We’re all familiar with the image of a cow, horse or sheep grazing in a lush green pasture under a clear blue sky. The sun is shining, the birds chirping. It’s an image deeply ingrained in our minds – a product of thousands of years of agrarian heritage. But what about pastures devoted to a different type of “livestock”? Think of that cow in the pasture again. Shrink it down to the size of a peanut, give it wings, replace its moo with a buzz and its milk with honey and you get the picture.
A Sanctuary for the Honey Bee
Honey bee pastures are not an entirely new idea. Ever since that first brave soul stuck his hand into a hive and put what he found into his mouth, humans have been raising and managing honey bee colonies. Beekeepers have always strived for the best conditions possible for their hives, often placing them in and around fields, meadows and other areas abundant in nectar and pollen.
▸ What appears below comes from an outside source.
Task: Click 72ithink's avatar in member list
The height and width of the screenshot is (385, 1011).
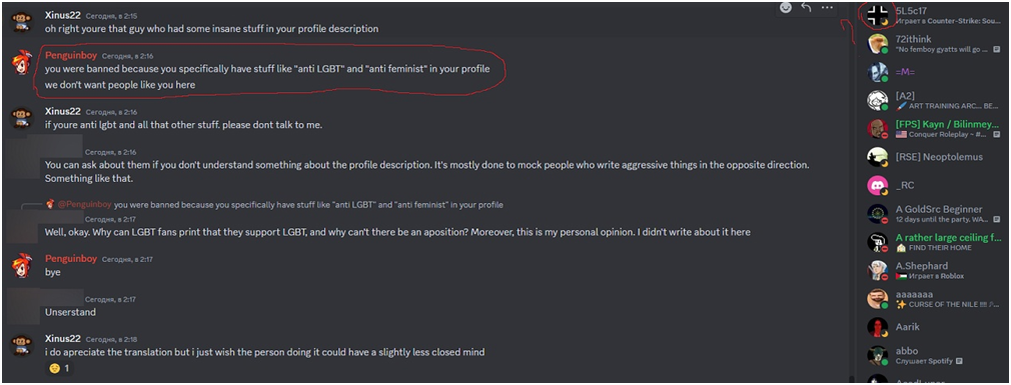Action: (878, 44)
However, with a growing concern over mass die-offs, colony collapse disorder and other problems plaguing honey bee populations lately, beekeepers and hobbyists everywhere are turning to specialized honeybee pastures to create much needed sanctuaries.
Optimized for Honey Production and Bee Health
A honey bee pasture is exactly what it sounds like. Just like a livestock pasture contains a variety of grasses and legumes designed for the optimal nutritional needs of a cow or sheep, honey bee pastures contain plants that are best for their forage needs. This includes a large amount of nectar and pollen-rich legumes and wildflowers. Honey bee pastures can be as small or as large as space allows. They can be grown by the acre in large fields. They can also be adapted for use along roadsides, fence lines, in gardens, in orchards, in between vineyard rows and other otherwise unproductive areas. They’re easy to grow and maintain, and should always remain pesticide-free.
Our Honey Bee Pasture Blends
Here at Nature’s Seed, our honey bee pasture blends have been designed for multi-year use. They contain both perennial and self-seeding annuals designed to return year after year. Each plant has been selected based on pollen and nectar production, bloom time and climate preferences. Our honey bee pasture blends include a diverse selection of clover species as well as other legumes like sweet clover and sainfoin. In addition, our blends include wildflowers which have been selected based on research conducted by the USDA and other scientific studies. Here’s a closer look at what these honey bee pasture blends contain:
Alsike clover is considered one of the best plants for honey bees in North America, especially in cool moist areas like the Pacific Northwest. Unlike other clover species, alsike clover thrives in wet waterlogged soils and is very winter hardy. It produces an abundance of pinkish blossoms that bloom from spring to summer.
Crimson clover is an annual clover best adapted to the southern half of the country. It blooms early in the season, producing a showy display of crimson red blossoms from early April to June. Another honey bee favorite, crimson clover is capable of self-seeding if environmental conditions are right, but will thin out considerably over the years. Prefers well-drained sandy or clay soils.
Honey from white clover is considered by many to be the standard by which all other honeys are judged. White clover prefers cooler climates, but can tolerate a wide range of conditions. This perennial clover also makes a great additive in grasses and lawns. Produces small white flowers which bloom from spring to fall.
Sweet clover is another top honey bee plant. Unlike the other clovers, sweet clover is very drought and heat tolerant, often growing in poor soils with no irrigation. For a long time sweet clover was considered a weed with little value. It’s only been within the last century that the value of sweet clover for honey production has been recognized. It produces blossoms heavy in pollen and nectar from April until July, peaking in the summer months.
Sainfoin is considered an exceptional source of nectar and pollen for honey bees, with pink flowers that blossom from spring until fall. Sainfoin is also very drought resistant, winter hardy and able to tolerant a wide range of temperatures. Prefers light, well drained soils and is unaffected by diseases or pests. A very desirable perennial legume for honey bees pastures.
Each of our honey bee pasture blends also contains 10% wildflowers. These wildflowers have been selected based on pollen and nectar amounts, climate conditions and ability to self-seed. Some species, such as lacy phacelia (Phacelia tanacetifolia) and bluebells (Phacelia campanularia), have been recognized as two of the five top-choice wildflowers for honey bee pastures according to studies performed by USDA-ARS Pollinating Insects- Biology, Management, and Systematics Research Unit. Other wildflowers, such as corn flower and purple prairie clover, are well-known for their popularity with honey bees.